Evangelium: Joh 15, 9-17
Datum: 10.05.2015

So wie Jesus von seinem Vater geliebt wurde, so liebte er auch seine Jünger mit derselben Liebe. Diese Liebe ist keine kurze Augenblicks-Affäre, sondern eine dauerhafte, für alle Zeiten bestehende Beziehung. Jesus bleibt in der Liebe seines Vaters. Auf seine Weisung hin gibt er diese Liebe an seine Jünger weiter. Wenn die Jünger sich an seinen Auftrag halten, bleiben sie in Jesus. Sein Gebot ist dasselbe, wie es auch der Vater gibt: „Liebt einander, so wie ich euch geliebt habe.“ Darin besteht die Erfüllung unseres Lebens. Denn wahren Wert eines Geschenks, das wir bekommen haben, verstehen wir oft erst dann, wenn wir es wieder verlieren, wenn wir es aus freier Entscheidung weitergeben und mit anderen teilen. Deshalb werden die Jünger dann die Freude und das Leben in Fülle haben, wenn sie einander so lieben, wie Jesus sie geliebt hat. Leben in Fülle bedeutet, aus der Freude und aus der Liebe zu leben, sie zu empfangen und weiterzugeben. Das ist das ewige Leben: eingebunden sein in den ewigen Kreislauf vom Empfangen und vom Weitergeben der Liebe. Wenn wir uns selbst so verstehen, als Bindeglieder in einer Kette der Liebe, eine Kette, die vom Vater zu Jesus und von Jesus zu uns reicht und dann von jedem einzelnen von uns weiter zu den anderen Menschen, dann kommen wir heraus aus unser Isolation, aus unserer Angst, dann treten wir ein in eine wirkliche heilige Kommunion, in eine echte Gemeinschaft mit Gott und untereinander.

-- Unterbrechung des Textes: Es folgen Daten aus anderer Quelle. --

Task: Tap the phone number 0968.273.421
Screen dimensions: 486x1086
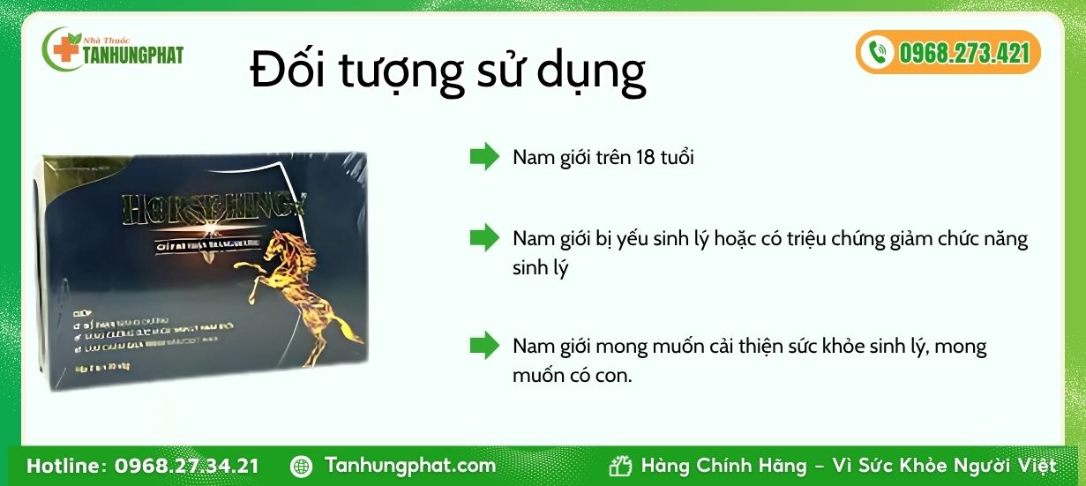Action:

Wir müssen dann nicht mehr krampfhaft an dem festhalten, was wir besitzen, was wir darstellen, müssen uns nicht mehr an unserem Leben festklammern, so wie sich auf den Märkten die Menschen an knappen Gütern, an Handelsobjekten festklammern, die sie für sich haben wollen. Gottes Liebe ist kein knappes Gut, er schenkt uns seine Liebe im Überfluss. Die Liebe Gottes kennt keine Grenzen. Wer das verstanden hat, der hat verstanden, um was es Jesus geht. Und wer Jesus verstanden hat, der versteht dann auch, um was es dem Vater geht. Wenn wir verstehen, dass wir alle eingebunden sind in die Kette der Liebe vom Sohn zum Vater, dann kann uns nichts mehr von Gott trennen. Wir sind dann nicht mehr Knechte, die stumpf eine Aufgabe ausführen, ohne wirklich zu verstehen, worum es geht. Wir sind Freunde Gottes, die sich ohne Mühe in der ewigen Liebe des Vaters bewegen.